10/02/2011 | Jean-Marie Sépulchre

Le test sur mire a été très délicat, car le témoin d’assistance de mise au point du D7000 s’allume sur une très large plage et la loupe en mode LiveView est moins précise que sur un D3. En fait, compte tenu de la profondeur de champ en grand angle, le piqué au centre peut être identique en bougeant un peu la bague des distances, mais le piqué dans les angles, compte tenu de la courbure de champ, peut légèrement varier ! Il a donc fallu parfois faire deux ou trois prises de vue avec un ajustement minime et choisir la meilleure… et le résultat en vaut la peine !


Carte de piqué : les cases bleu foncé indiquent les excellents résultats.

On est en effet dans la zone « excellent » dans toutes les zones de l’image, à toutes les focales et toutes les ouvertures. L’examen des histogrammes détaillés permet de déceler les moindres irrégularités, mais elles seront toujours en deçà du pouvoir de perception de l’œil humain sur un tirage. Notons cependant qu’à 20 mm le piqué est un soupçon moins élevé dans les zones de tiers et bords qu’au centre et dans les angles de F2,4 à F4, et qu’un très léger focus shift peut se percevoir à 30 mm F2,8 et à 40 mm F4. On sera excellent au lieu d’être bloqué en haut de la ligne du graphique.


15 mm.


20 mm.


30 mm.


40 mm.

Le rendu en vidéo

En utilisation vidéo, le fichier n’est plus que de 2 Mpxl au lieu de 16 Mpxl, et le fait d’utiliser une vitesse lente pour permettre la fluidité maximale de l’image entraîne que si l’on examine les vues une par une on aura une impression de flou…alors que l’on voit un piqué très élevé en visionnant les plans obtenus par la combinaison Optimo 15-40/Nikon D7000. Il est hélas impossible de montrer cette qualité par internet…faute de débit suffisant pour le Full HD, et peu d’ordinateurs standard arrivent par ailleurs à visionner les fichiers d’origine sans assez vite faire des sautes d’images voire des blocages logiciels : la vidéo haute définition nécessite vraiment du matériel informatique très puissant.

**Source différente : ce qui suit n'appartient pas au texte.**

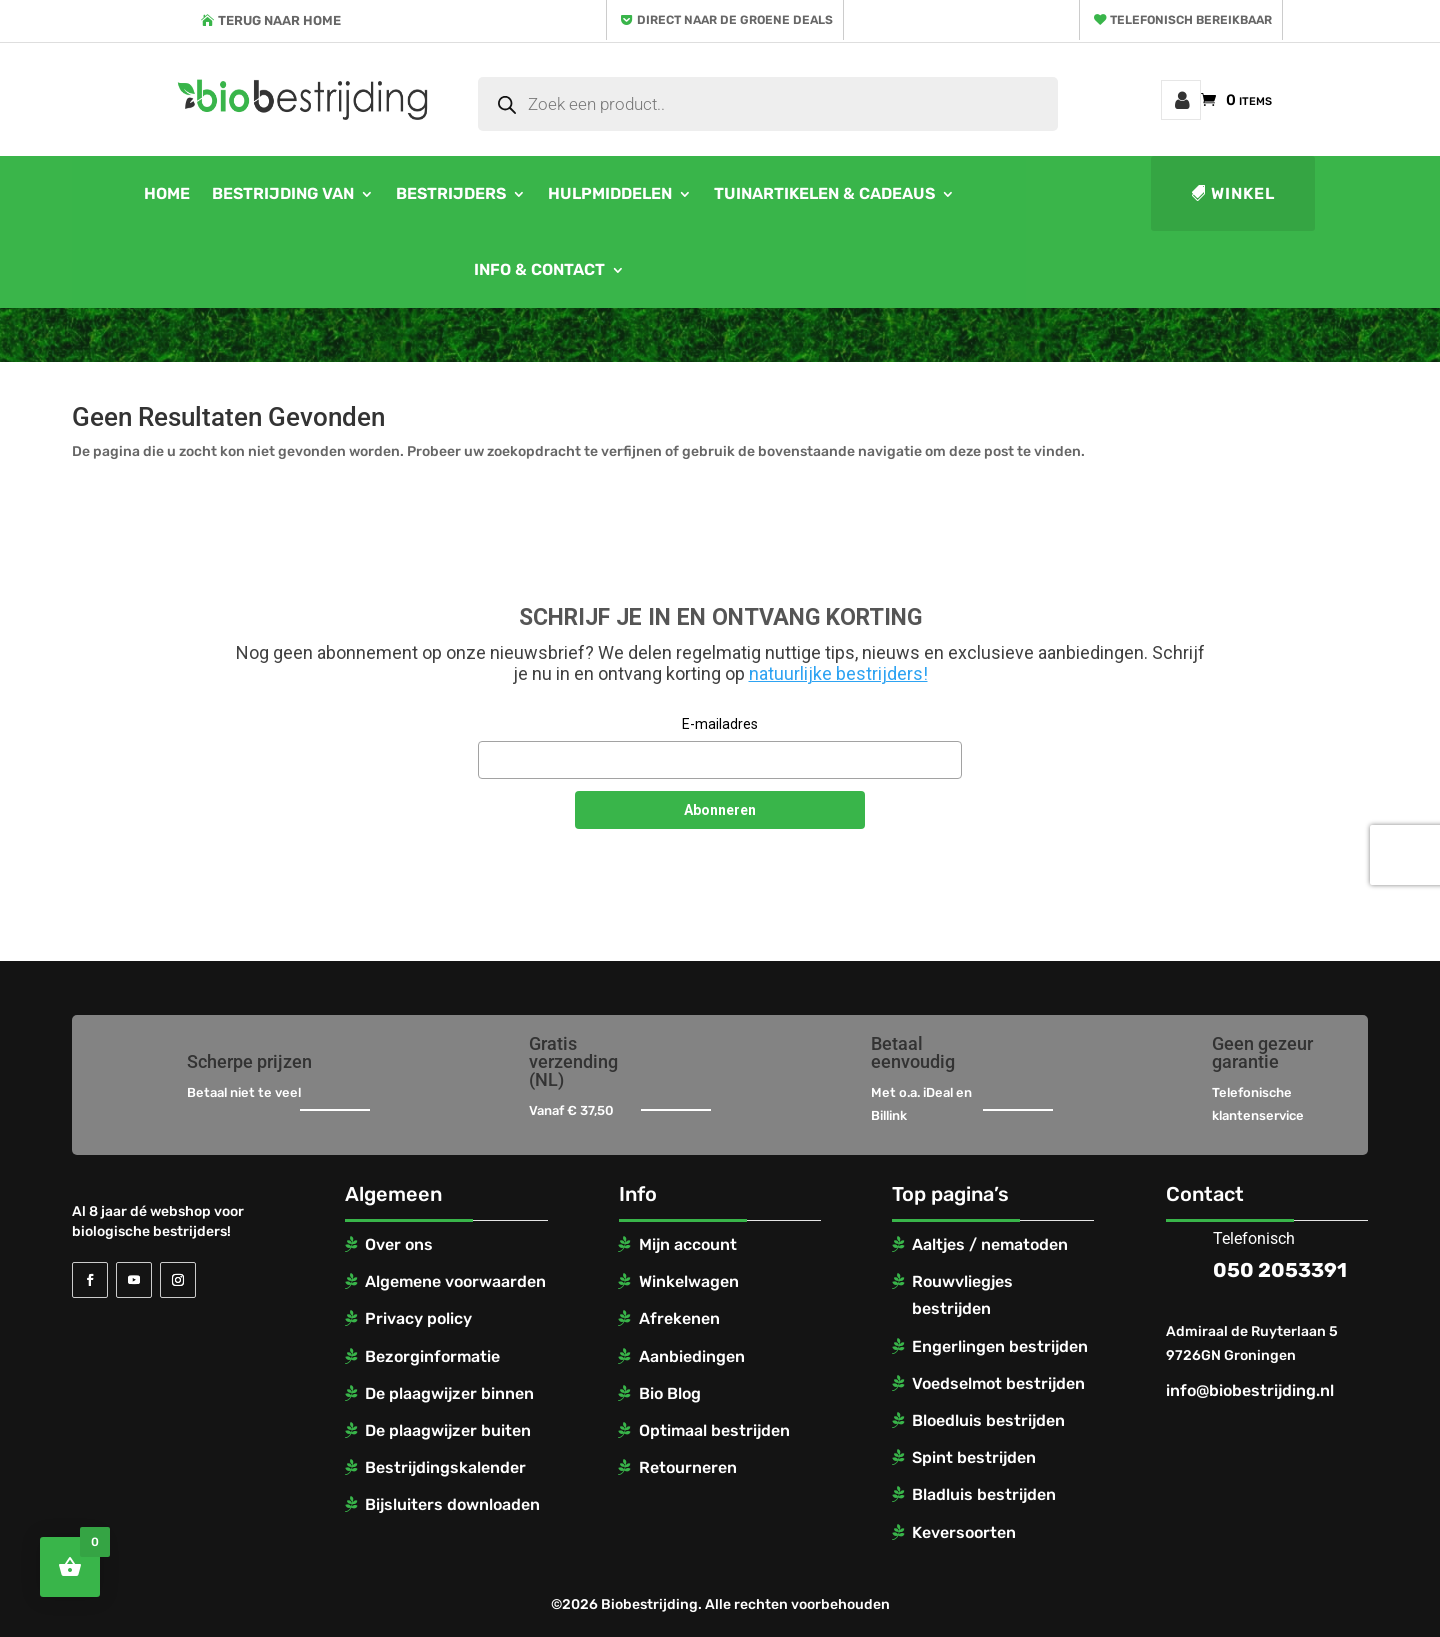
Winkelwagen (689, 1281)
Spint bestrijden (974, 1457)
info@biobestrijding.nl (1250, 1390)
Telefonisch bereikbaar (1191, 20)
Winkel (1243, 193)
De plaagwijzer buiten (448, 1430)
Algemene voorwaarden (455, 1281)
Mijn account (1181, 100)
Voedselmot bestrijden (998, 1383)
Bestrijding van (283, 193)
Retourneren (688, 1467)
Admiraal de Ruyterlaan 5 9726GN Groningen (1252, 1343)
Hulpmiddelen (610, 193)
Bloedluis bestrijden (988, 1420)
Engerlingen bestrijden (1000, 1346)
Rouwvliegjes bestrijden (962, 1295)
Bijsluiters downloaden (452, 1504)
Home (167, 193)
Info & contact (539, 269)
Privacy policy (418, 1318)
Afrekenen (679, 1318)
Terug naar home (279, 20)
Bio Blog (670, 1393)
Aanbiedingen (692, 1356)
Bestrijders (451, 193)
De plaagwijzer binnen (449, 1393)
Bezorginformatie (432, 1356)
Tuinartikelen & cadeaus (824, 193)
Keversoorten (964, 1532)
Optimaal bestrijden (714, 1430)
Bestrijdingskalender (445, 1467)
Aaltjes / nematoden (990, 1244)
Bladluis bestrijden (984, 1494)
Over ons (399, 1244)
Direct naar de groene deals (735, 20)
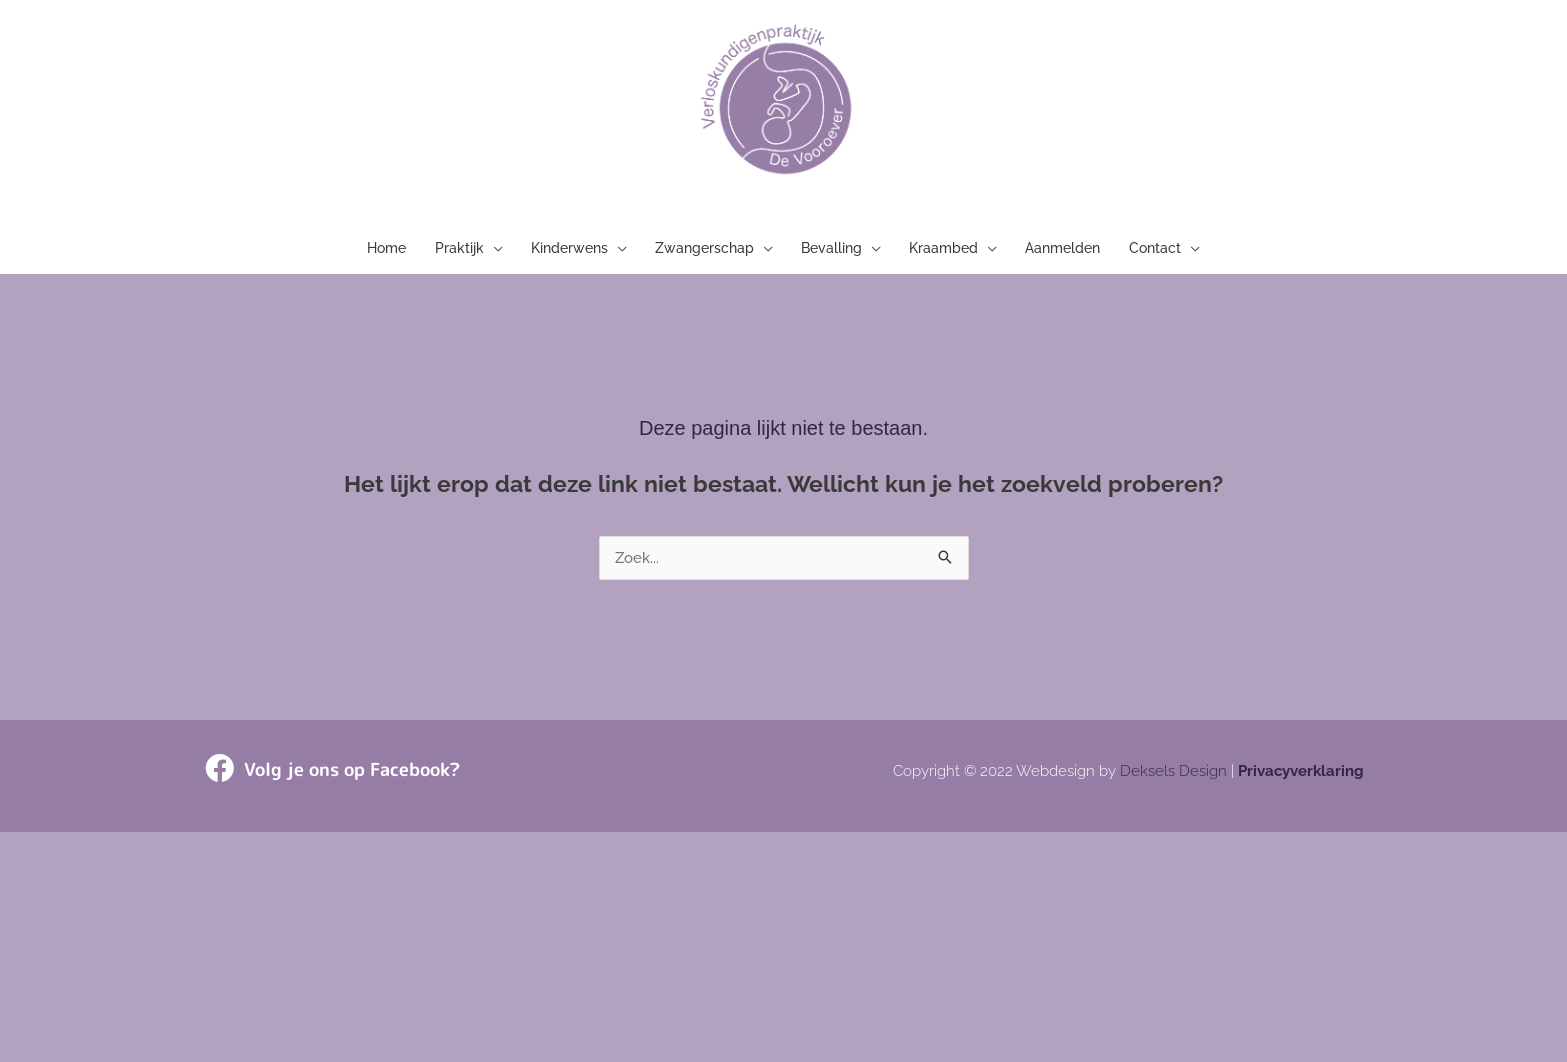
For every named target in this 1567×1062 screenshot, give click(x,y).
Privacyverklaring (1301, 778)
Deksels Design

Copies d’écran montrant le rendu général en vidéo. Notez les projecteurs dans le champ de l’image…

- Voir un extrait vidéo de la pièce de théatre "Hitch" réalisée par Claire Riou au Théâtre du Lucernaire, à Paris.

Pour un tournage réel, il faut oublier ses réflexes de réglage photographiques : à ouverture équivalente un spectacle ne se filme pas à 1/500ème pour 3 200 Iso… mais au 1/50e pour 320 Iso ! Utiliser les vitesses rapides engendre des scintillements dans l’image et des mouvements saccadés pour les personnages, et la réduction du bruit est inactive en mode vidéo. Pour accéder à ces réglages il faut aller dans le menu prises de vues, paramètres vidéo, et régler « Réglage manuel des vidéos » sur ON. Ensuite on passera en mode M sur la molette de l’appareil pour choisir la vitesse. Ce système est bien sûr handicapant en plein jour à 100 Iso si on veut ouvrir le diaphragme pour obtenir des effets de flou, on utilisera alors des filtres gris neutres ND pour réduire la luminosité.
La mise au point est délicate en cours de reportage quand on ne connaît pas le sujet à l’avance, car on ne peut pas passer en mode loupe du LiveView pendant la prise de vues, d’où l’utilisation de loupes externes pour essayer d’ajuster au mieux. En fait, quand les scènes sont répétées on ajuste la mise au point en fonction de la distance réelle des personnages et de la profondeur de champ souhaitée.


Loupe accessoire pour la mise au point en cours de tournage.